Citrine vs Prairie Sage
Where Citrine belongs to Benjamin Moore's range, Prairie Sage is a Valspar color. Citrine reads as beige, while Prairie Sage reads as beige-greige — two distinct hue families, not close cousins. Citrine (LRV 41) reflects noticeably more light than Prairie Sage (LRV 29), a difference of 12 points that becomes especially apparent in rooms with limited natural light. With a ΔE of 14.2, the contrast is hard to miss. These aren't variations on a theme — they're two different answers to the same question. Below you'll find 1 real-room photo comparison where both colors appear side by side, plus 5 simulated room previews.

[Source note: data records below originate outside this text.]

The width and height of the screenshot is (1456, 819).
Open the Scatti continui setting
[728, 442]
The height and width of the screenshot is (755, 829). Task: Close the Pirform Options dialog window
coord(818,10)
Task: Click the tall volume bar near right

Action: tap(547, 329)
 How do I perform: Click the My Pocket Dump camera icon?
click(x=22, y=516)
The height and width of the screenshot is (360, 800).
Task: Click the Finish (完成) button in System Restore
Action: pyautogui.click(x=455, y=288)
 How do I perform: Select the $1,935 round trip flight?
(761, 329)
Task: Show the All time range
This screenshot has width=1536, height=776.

Citrine vs Prairie Sage in Real Spaces
1 real room side by side. Seeing Citrine and Prairie Sage in actual rooms makes the difference concrete; browse the spaces below to get a feel for how each color lives on a wall.
Living Room
In a living room, color works across both daylight and evening light — the same wall can read very differently at noon and at 8pm. The LRV gap is large enough that Citrine will make the room feel meaningfully brighter than Prairie Sage would.
Color Details
Citrine vs Prairie Sage Simulated Comparison
5 simulated room previews — drag the slider on each to see Citrine on one side and Prairie Sage on the other.
Digital color is approximate. These simulations are generated from the manufacturer's hex values and overlaid on grayscale room photos — your screen's calibration, brightness, and viewing angle all affect how they render. Before committing to either color, test physical samples in your own space under the light you actually live with.
More Citrine comparisons
See how Citrine stacks up against other well-photographed colors across different brands and tones.